**TASK INPUT**
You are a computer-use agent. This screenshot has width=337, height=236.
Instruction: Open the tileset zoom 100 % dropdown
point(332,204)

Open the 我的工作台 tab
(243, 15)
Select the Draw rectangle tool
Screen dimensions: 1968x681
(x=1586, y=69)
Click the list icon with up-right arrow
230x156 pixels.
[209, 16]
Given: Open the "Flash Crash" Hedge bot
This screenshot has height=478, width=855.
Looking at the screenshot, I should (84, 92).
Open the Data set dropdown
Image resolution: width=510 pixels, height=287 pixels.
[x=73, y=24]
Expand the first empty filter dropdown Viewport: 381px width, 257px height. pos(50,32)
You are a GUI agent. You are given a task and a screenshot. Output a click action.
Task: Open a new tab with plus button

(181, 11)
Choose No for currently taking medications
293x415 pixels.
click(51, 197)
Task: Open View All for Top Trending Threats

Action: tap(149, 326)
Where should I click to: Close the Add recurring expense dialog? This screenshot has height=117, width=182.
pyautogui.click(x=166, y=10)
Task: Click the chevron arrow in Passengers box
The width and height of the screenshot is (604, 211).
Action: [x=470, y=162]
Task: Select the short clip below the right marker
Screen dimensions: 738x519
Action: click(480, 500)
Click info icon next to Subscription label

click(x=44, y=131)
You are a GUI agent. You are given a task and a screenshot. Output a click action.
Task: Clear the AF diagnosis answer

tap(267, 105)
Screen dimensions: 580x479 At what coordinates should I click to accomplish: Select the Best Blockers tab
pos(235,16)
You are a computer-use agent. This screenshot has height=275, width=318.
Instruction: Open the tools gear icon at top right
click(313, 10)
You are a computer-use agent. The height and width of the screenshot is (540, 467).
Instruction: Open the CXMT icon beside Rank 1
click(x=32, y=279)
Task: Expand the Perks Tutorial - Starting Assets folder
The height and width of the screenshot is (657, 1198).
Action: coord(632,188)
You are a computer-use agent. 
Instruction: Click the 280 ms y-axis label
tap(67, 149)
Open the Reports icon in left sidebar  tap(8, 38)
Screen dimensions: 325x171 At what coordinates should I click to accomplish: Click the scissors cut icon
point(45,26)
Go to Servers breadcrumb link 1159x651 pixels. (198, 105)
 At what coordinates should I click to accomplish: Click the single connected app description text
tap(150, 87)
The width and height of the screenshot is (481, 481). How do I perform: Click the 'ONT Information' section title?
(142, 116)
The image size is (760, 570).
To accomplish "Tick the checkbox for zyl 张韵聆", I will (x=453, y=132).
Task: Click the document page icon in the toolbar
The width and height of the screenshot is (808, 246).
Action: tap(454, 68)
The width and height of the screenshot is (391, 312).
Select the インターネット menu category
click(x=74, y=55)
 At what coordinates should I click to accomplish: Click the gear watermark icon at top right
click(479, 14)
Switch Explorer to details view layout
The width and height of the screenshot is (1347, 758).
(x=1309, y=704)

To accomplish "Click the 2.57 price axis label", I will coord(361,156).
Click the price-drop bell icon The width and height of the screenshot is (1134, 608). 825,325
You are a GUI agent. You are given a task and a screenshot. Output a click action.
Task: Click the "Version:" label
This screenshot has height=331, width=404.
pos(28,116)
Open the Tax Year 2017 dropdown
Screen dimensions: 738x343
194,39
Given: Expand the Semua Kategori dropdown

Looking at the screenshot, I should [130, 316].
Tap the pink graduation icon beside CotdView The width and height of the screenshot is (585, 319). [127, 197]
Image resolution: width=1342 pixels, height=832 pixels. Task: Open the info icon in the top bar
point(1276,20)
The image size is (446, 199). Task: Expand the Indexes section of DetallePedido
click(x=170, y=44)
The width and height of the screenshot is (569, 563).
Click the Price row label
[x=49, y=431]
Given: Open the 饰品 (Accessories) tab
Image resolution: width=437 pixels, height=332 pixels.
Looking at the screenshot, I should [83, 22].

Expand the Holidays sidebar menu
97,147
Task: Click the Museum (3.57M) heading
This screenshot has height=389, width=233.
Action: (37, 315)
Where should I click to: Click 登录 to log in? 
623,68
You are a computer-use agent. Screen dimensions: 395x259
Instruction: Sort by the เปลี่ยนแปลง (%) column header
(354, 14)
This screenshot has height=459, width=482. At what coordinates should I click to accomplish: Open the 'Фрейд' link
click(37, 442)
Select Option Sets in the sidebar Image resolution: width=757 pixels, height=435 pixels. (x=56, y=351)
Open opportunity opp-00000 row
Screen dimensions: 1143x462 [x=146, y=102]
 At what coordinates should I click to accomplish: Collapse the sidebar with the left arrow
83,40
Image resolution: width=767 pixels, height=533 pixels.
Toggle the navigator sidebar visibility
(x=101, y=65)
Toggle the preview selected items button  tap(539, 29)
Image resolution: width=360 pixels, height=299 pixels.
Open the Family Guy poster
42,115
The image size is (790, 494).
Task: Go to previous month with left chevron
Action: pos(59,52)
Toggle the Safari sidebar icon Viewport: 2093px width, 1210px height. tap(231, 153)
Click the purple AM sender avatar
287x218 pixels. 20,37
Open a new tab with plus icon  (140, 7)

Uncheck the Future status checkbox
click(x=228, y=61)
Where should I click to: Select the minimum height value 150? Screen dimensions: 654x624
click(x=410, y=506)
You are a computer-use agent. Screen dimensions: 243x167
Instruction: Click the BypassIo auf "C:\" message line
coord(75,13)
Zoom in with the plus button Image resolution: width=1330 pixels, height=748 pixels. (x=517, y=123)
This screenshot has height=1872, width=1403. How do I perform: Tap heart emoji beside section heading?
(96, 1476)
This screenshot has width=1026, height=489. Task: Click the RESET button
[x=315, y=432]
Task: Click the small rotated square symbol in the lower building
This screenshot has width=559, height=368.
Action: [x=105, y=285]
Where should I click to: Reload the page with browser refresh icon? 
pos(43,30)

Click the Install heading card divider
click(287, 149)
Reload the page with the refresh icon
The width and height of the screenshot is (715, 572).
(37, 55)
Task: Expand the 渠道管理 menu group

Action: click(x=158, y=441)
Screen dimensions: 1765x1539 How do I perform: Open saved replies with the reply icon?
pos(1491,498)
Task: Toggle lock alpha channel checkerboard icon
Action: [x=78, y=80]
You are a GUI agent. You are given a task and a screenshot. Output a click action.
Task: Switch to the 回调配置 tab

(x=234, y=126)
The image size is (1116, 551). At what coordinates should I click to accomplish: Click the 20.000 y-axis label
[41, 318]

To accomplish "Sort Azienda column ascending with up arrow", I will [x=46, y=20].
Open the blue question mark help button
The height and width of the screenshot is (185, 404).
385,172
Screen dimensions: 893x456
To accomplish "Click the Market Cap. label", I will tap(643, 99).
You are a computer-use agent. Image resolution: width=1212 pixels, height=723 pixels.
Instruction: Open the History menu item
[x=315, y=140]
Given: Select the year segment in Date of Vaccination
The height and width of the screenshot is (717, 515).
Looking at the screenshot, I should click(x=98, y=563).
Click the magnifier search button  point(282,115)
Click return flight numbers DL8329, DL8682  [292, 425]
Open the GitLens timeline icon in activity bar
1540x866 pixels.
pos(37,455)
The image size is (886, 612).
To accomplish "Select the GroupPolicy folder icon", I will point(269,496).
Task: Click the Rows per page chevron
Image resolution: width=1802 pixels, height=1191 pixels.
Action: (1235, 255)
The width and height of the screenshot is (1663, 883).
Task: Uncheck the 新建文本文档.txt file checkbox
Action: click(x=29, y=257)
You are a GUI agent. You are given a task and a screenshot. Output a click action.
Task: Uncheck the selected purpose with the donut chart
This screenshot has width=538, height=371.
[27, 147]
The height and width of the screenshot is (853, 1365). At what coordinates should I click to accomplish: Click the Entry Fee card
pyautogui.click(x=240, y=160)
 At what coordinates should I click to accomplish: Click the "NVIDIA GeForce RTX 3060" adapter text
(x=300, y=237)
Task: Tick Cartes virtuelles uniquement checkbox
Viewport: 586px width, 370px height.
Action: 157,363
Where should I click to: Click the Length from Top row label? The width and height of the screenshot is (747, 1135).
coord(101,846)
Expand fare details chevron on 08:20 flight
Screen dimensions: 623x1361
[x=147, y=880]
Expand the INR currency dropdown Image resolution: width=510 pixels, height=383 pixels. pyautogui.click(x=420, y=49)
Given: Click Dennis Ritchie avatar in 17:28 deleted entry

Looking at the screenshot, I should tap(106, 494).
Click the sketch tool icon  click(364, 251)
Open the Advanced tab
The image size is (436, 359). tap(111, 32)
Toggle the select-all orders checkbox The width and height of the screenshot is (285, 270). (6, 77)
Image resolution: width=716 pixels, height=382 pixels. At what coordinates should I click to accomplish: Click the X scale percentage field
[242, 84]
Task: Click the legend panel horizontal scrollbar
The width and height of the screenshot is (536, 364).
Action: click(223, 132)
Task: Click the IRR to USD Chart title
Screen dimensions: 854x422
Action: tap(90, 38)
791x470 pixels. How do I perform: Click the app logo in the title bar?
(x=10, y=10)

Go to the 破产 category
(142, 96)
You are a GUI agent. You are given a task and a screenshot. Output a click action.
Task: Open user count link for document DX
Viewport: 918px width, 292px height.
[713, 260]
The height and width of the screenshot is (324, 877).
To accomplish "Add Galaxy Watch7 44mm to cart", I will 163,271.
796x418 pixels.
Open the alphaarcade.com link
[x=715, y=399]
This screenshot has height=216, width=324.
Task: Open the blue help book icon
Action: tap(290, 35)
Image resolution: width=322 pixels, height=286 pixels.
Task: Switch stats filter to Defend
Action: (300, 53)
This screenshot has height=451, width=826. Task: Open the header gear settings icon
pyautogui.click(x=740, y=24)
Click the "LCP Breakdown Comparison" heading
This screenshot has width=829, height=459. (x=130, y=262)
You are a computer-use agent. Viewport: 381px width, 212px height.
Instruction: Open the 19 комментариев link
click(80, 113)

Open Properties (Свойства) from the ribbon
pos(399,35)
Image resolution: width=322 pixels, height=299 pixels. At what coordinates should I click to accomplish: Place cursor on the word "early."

**PROBLEM TO SOLVE**
Rewrite the lines from the one containing "Select the Draw rectangle tool" through the one containing "Action: tap(149, 326)", inclusive, replacing "plus button" with "add button" and leaving everything else the same.

**EXERCISE OUTPUT**
Select the Draw rectangle tool
Screen dimensions: 1968x681
(x=1586, y=69)
Click the list icon with up-right arrow
230x156 pixels.
[209, 16]
Given: Open the "Flash Crash" Hedge bot
This screenshot has height=478, width=855.
Looking at the screenshot, I should (84, 92).
Open the Data set dropdown
Image resolution: width=510 pixels, height=287 pixels.
[x=73, y=24]
Expand the first empty filter dropdown Viewport: 381px width, 257px height. pos(50,32)
You are a GUI agent. You are given a task and a screenshot. Output a click action.
Task: Open a new tab with add button

(181, 11)
Choose No for currently taking medications
293x415 pixels.
click(51, 197)
Task: Open View All for Top Trending Threats

Action: tap(149, 326)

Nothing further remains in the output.